7. Cone nozzle according to claim 1, characterized in that a
respective circumference wall of the at least two blind holes is
aligned in the area of an intersection line with the circumference
wall of the swirl chamber, the intersection line being defined by
the intersection of a plane which runs through the central axe of
the respective blind and the central axe of the swirl chamber with
the circumference wall of the swirl chamber and the circumference
wall of the respective blind hole.
8. Cone nozzle with a nozzle body having a swirl chamber, an inlet
hole arranged in a side wall of the swirl chamber and an outlet
hole arranged in a first end wall of the swirl chamber,
characterized in that a conical projection (72) tapering in the
direction of the outlet hole is arranged on a second end wall (66)
of the swirl chamber (70) opposite the first end wall and has on at
least part of its surface at least one flow guide surface enclosing
the conical projection and leading to its tapered end.
9. Cone nozzle according to claim 8, characterized in that an
annular space (70) connected to the inlet hole (80) and enclosing
the nozzle body in the area of the inlet hole is provided.
10. Cone nozzle according to claim 8, characterized in that the
flow guide surface is designed as a groove (74) passing several
times around the conical projection (72) and angled relative to a
central longitudinal axis of the conical projection.
11. Cone nozzle with a nozzle body (54) having a swirl chamber
(56), an inlet hole (64)arranged in a side wall of the swirl
chamber and an outlet hole (58) arranged in a first end wall of the
swirl chamber, characterized in that said outlet hole widens
conically starting from the swirl chamber (56).
12. Cone nozzle according to claim 11, characterized in that an
annular space (18) connected to the inlet hole (64) and enclosing
the nozzle body in the area of the inlet hole is provided.
13. Cone nozzle according to claim 11, characterized in that the
nozzle body (54) is designed in one piece.

### MATERIAL PROVIDED

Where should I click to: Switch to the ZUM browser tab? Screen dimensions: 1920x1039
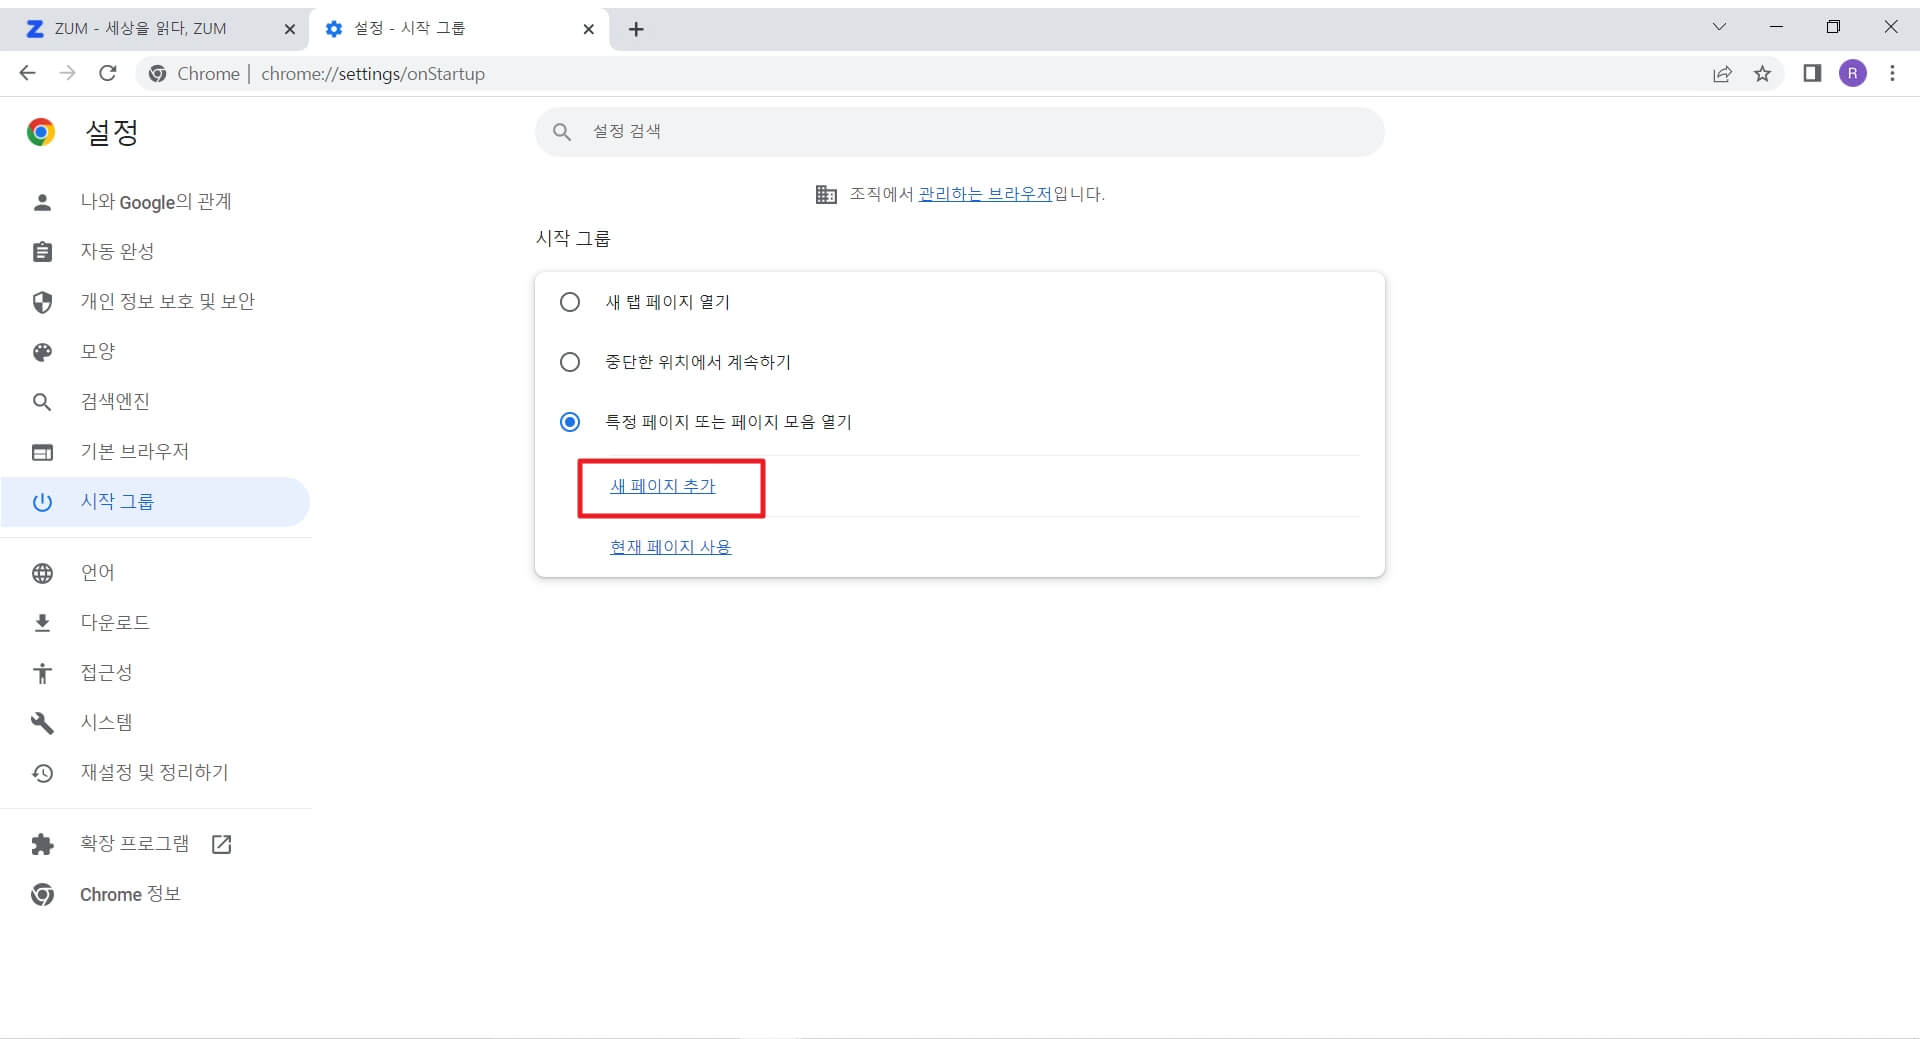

### DESCRIPTION OF THE TASK
Rewrite the paragraph of the cone nozzle claims that begins "8. Cone nozzle with a nozzle body" as a brief bulleted list, keeping its main facts.

### SOLUTION FOR THIS EXERCISE
- A cone nozzle has a nozzle body with a swirl chamber.
- An inlet hole is in a side wall of the swirl chamber.
- An outlet hole is in a first end wall of the swirl chamber.
- A conical projection (72) sits on the second end wall (66), opposite the first, and tapers toward the outlet hole.
- At least part of the projection's surface has at least one flow guide surface that encloses the projection and leads to its tapered end.